■ **GIVEN RECORDS**:
▼

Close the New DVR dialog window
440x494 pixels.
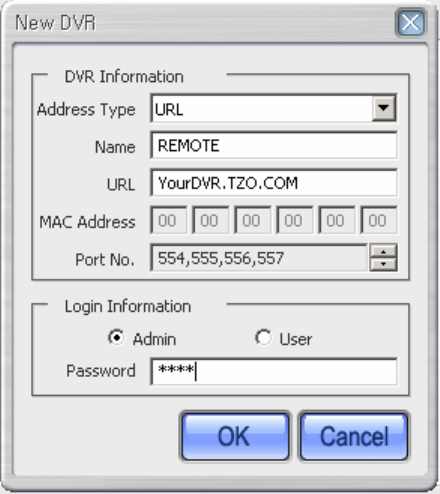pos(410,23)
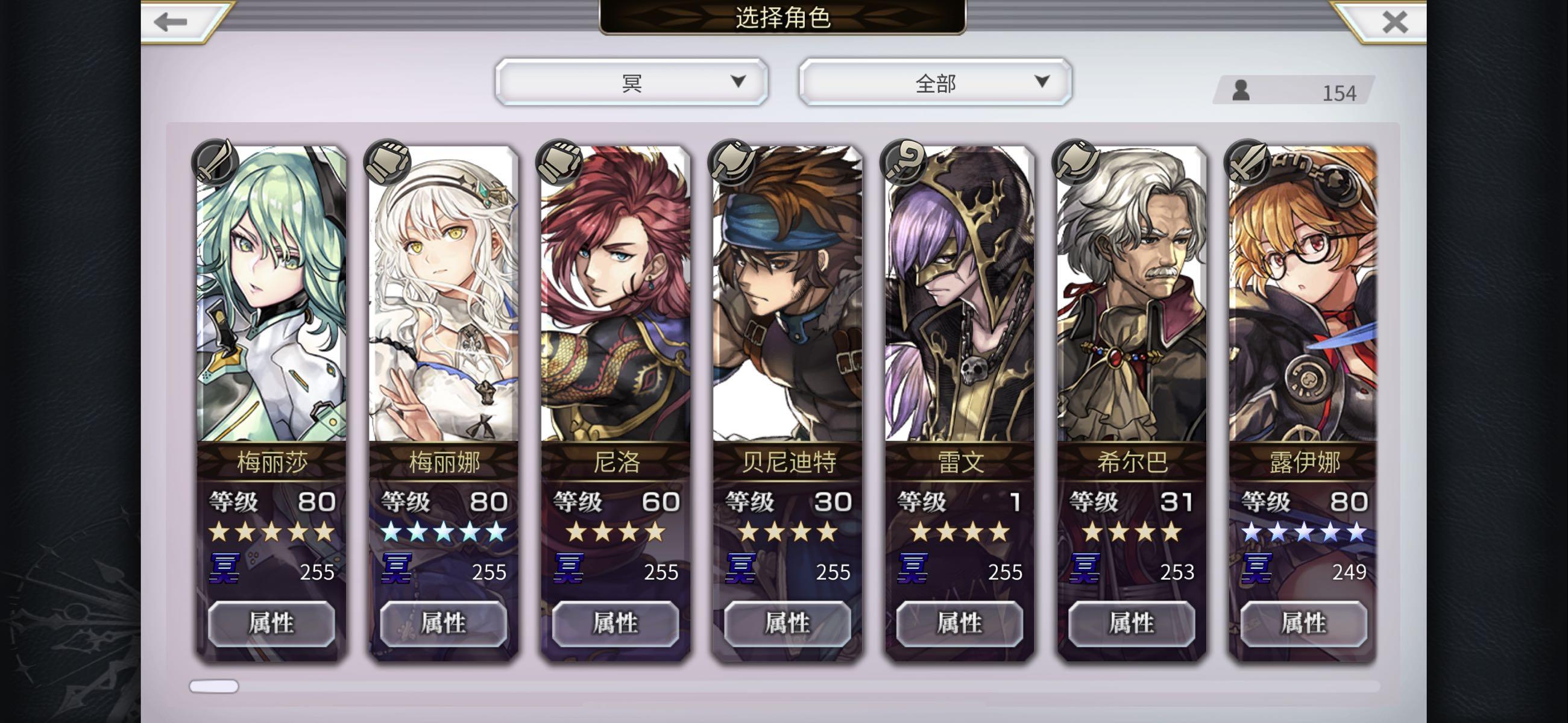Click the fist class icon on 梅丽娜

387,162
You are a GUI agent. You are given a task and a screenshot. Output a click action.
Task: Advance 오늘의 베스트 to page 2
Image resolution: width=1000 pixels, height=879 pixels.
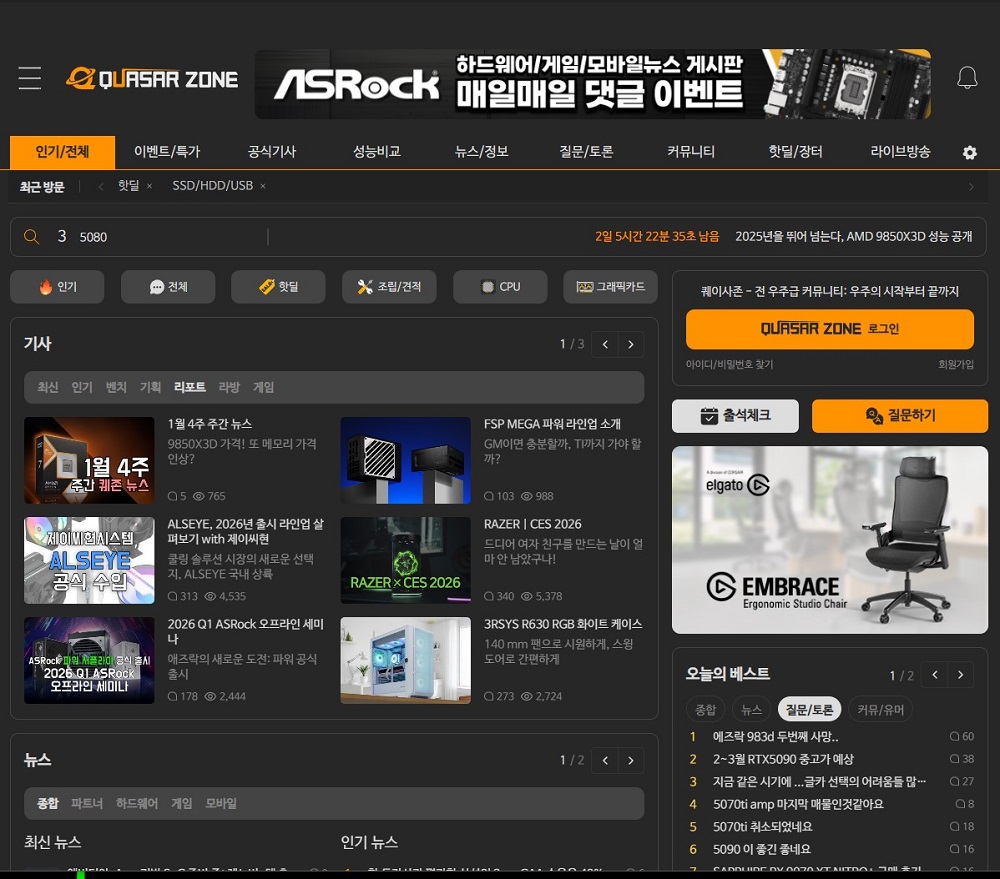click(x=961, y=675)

▲
▼

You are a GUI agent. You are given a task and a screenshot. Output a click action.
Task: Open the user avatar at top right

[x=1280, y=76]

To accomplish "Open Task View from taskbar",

▲

■ **DIRECTIONS**: Starting with the line that holds "Task: Open the user avatar at top right" and ending with the line that holds "Task View from", retype every line in the data above exactly, and nothing else.

■ **TASK RESPONSE**:
Task: Open the user avatar at top right

[x=1280, y=76]

To accomplish "Open Task View from taskbar",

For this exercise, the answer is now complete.